Considerably more complicated is the story of how the Gates Foundation, the World Bank and the government of Indonesia brought improved sanitation to about 1.4 million people in rural Indonesia. Globally, it’s estimated that more than 1 billion people lack basic sanitary facilities, and are forced to defecate in public. This is dangerous, allowing fecal matter to find its way into water and food, causing diarrhea and other illnesses.
Top-down water and sanitation projects (“if you build it, they will come”) had been tried in Indonesia for decades, with disappointing results, according to Millions Saved. Each year, 50,000 deaths and 120 million illnesses in the country were attributed to poor sanitation. What now seems to be working is a multi-faceted effort called Total Sanitation and Sanitation Marketing which, as it happens, does not provide toilets. Instead, it begins with a bottom-up approach known as Community-Led Total Sanitation that sends trained facilitators into rural communities to explain the benefits of toilets, and show people why they might want them. This demand-side effort is then complemented with supply-side activities, such as training local masons to build affordable latrines, and supportive policy changes.

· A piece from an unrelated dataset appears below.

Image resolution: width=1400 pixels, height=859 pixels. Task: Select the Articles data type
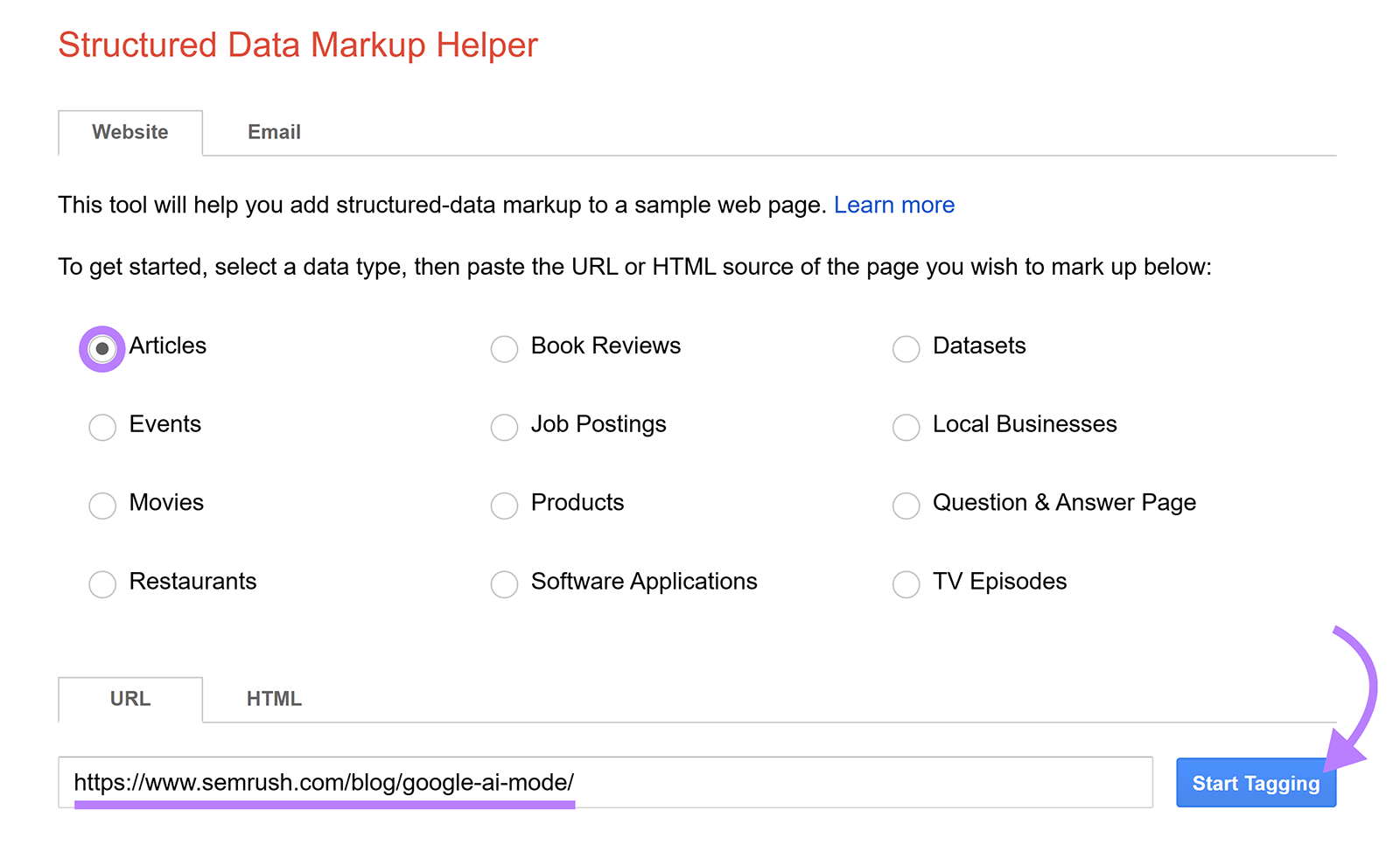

At the DC event, Louis Boorstin, who founded the Water, Sanitation and Hygiene program at the Gates Foundation and is now managing director of the Osprey Foundation, said: “Sanitation is not about access to a toilet. Sanitation is about actually using a toilet.” While some critics claimed that it shamed the poor, evaluations found, for the most part, that it was a very cost-effective way to prevent infections and death. Dozens of countries across Asia, Africa and Latin America have introduced Community-Led Total Sanitation Efforts, albeit with mixed results so far.
All of this is encouraging, but: While more evidence than ever is being collected about the impact of global health and development efforts, there’s not nearly enough, Glassman told me after the event. And, for all the progress that’s been made around impact evaluations, some big gaps remain, notably about costs.
Millions Saved notes:
Cost-effectiveness is important to many donors and policymakers. They want to know if the health gained is worth the cost of the program, and they need help in prioritizing where scarce public resources should be deployed. Yet few studies report empirical estimates of cost-effectiveness.
This is a big problem. Lately, I’ve been perusing the websites of some well-respected NGOs that work on health, education and poverty alleviation in the global south. They disclose their budgets but even those that devote a section of their website to “impact” don’t say much about costs. It’s hard and sometimes impossible to find out how much it costs them to save a life, educate a child or lift the income of a rural farmer. In other words, they don’t answer the simplest questions that a smart institutional or individual donor might ask.
As Gates wrote in his foreword: “The more information we can gather and share, the better decisions we can make and the more impact we can have.” Millions Saved is a big step in that direction, and welcome reminder that we are gradually learning how to tackle some of the world’s biggest problems.